### TASK TO CARRY OUT
After locating the line that holds "This screenshot has height=1456, width=2572.", output it and all following lines word for word, stopping only at the end of the data.

Dataset records:
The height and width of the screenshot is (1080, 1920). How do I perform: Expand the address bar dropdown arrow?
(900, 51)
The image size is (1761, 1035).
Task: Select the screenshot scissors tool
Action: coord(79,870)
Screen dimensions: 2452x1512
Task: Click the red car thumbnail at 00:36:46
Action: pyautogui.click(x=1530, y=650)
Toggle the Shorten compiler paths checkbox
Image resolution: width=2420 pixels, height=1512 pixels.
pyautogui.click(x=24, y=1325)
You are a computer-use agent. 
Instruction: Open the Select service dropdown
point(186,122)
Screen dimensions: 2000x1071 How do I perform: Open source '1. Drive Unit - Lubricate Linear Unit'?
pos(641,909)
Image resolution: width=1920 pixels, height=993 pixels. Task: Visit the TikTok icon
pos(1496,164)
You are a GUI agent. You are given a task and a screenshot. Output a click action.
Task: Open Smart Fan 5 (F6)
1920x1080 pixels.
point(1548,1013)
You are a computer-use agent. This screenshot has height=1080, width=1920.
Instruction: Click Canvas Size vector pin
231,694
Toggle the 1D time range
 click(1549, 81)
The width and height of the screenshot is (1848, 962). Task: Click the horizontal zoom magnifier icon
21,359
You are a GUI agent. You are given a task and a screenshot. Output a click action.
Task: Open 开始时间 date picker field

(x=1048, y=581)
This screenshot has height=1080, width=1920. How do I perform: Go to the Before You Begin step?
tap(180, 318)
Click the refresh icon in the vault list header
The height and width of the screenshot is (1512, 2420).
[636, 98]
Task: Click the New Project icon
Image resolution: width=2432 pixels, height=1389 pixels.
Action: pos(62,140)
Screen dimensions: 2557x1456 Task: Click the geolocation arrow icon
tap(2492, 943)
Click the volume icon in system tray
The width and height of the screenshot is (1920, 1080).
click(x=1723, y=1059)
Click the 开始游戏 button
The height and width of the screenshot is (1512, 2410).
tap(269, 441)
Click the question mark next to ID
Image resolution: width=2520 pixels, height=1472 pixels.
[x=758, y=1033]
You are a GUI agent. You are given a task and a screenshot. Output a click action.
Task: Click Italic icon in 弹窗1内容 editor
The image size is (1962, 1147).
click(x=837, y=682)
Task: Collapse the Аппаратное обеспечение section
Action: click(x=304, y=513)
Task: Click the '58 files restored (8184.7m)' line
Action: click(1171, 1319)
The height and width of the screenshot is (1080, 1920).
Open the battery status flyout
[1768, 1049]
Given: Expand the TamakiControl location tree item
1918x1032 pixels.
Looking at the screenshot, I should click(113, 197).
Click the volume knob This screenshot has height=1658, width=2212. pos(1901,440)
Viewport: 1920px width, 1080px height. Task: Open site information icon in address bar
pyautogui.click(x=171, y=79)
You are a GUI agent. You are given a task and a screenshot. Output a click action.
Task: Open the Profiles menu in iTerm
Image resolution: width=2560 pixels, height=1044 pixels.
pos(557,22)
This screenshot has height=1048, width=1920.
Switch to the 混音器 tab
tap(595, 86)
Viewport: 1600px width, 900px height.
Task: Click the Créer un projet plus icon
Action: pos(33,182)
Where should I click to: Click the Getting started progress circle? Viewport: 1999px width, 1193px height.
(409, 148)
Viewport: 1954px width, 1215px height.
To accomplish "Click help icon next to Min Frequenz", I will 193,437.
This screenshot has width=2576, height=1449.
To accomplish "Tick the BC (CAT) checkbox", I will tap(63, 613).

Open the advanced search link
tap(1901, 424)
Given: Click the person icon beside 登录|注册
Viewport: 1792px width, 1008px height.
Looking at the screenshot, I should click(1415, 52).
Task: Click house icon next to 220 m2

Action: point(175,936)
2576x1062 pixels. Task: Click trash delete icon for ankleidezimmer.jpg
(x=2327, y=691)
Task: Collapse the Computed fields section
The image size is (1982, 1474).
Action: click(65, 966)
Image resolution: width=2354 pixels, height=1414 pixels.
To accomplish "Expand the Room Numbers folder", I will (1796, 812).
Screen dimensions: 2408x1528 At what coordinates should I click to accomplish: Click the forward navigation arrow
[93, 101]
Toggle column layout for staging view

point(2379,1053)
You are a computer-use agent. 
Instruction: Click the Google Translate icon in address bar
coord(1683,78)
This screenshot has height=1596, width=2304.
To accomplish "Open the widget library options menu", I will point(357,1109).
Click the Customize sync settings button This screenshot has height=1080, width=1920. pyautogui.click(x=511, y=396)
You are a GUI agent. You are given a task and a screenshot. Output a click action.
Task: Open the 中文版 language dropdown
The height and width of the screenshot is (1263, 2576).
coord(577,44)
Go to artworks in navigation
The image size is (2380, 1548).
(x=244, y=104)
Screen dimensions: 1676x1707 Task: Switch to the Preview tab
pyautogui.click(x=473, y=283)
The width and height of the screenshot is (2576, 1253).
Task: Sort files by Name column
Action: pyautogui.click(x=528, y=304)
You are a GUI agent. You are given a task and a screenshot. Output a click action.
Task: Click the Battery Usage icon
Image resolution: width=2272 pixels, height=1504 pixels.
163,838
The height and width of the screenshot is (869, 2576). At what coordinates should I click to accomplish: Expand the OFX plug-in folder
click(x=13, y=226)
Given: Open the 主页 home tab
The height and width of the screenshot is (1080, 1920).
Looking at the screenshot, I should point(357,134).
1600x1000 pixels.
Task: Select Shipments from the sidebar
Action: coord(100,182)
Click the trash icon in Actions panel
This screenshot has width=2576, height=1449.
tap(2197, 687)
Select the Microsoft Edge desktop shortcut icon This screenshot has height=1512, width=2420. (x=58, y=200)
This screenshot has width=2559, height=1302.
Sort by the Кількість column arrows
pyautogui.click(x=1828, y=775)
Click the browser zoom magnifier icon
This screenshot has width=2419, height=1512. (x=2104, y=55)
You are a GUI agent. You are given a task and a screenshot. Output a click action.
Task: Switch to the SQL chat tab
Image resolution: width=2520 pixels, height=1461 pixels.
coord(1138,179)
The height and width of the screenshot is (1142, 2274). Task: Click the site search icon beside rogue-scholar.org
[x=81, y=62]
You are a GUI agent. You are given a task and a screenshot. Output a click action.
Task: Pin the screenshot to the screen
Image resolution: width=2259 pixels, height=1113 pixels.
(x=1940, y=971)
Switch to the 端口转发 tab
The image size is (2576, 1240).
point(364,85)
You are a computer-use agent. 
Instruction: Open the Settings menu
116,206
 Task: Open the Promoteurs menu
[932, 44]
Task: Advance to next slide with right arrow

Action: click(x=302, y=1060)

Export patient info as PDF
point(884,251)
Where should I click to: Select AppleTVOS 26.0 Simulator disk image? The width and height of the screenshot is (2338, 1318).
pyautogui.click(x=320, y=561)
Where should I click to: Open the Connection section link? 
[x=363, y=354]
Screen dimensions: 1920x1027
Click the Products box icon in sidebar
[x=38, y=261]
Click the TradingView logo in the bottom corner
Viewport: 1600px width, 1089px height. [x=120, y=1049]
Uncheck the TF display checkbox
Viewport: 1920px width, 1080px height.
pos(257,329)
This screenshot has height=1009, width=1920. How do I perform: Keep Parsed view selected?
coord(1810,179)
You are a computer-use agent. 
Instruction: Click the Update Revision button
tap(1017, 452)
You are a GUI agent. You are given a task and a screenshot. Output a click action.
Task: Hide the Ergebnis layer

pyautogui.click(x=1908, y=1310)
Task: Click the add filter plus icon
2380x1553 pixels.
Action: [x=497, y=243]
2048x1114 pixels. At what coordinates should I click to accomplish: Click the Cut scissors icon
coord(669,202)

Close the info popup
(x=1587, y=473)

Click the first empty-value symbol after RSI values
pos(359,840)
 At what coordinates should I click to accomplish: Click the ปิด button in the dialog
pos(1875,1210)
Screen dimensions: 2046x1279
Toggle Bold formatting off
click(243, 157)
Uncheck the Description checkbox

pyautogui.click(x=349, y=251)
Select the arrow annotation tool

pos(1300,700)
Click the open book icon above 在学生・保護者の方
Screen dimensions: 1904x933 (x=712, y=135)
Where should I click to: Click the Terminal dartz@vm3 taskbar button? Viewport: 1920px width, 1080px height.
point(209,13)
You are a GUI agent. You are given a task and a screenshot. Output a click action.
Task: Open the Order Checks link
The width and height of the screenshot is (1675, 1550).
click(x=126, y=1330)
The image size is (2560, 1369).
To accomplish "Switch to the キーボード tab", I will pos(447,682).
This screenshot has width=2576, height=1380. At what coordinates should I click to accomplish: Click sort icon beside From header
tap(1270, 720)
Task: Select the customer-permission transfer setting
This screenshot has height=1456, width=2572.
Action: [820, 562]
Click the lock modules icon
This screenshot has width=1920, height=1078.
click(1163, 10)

### RESPONSE FOR THIS EXERCISE
This screenshot has height=1456, width=2572.
Action: [820, 562]
Click the lock modules icon
This screenshot has width=1920, height=1078.
click(1163, 10)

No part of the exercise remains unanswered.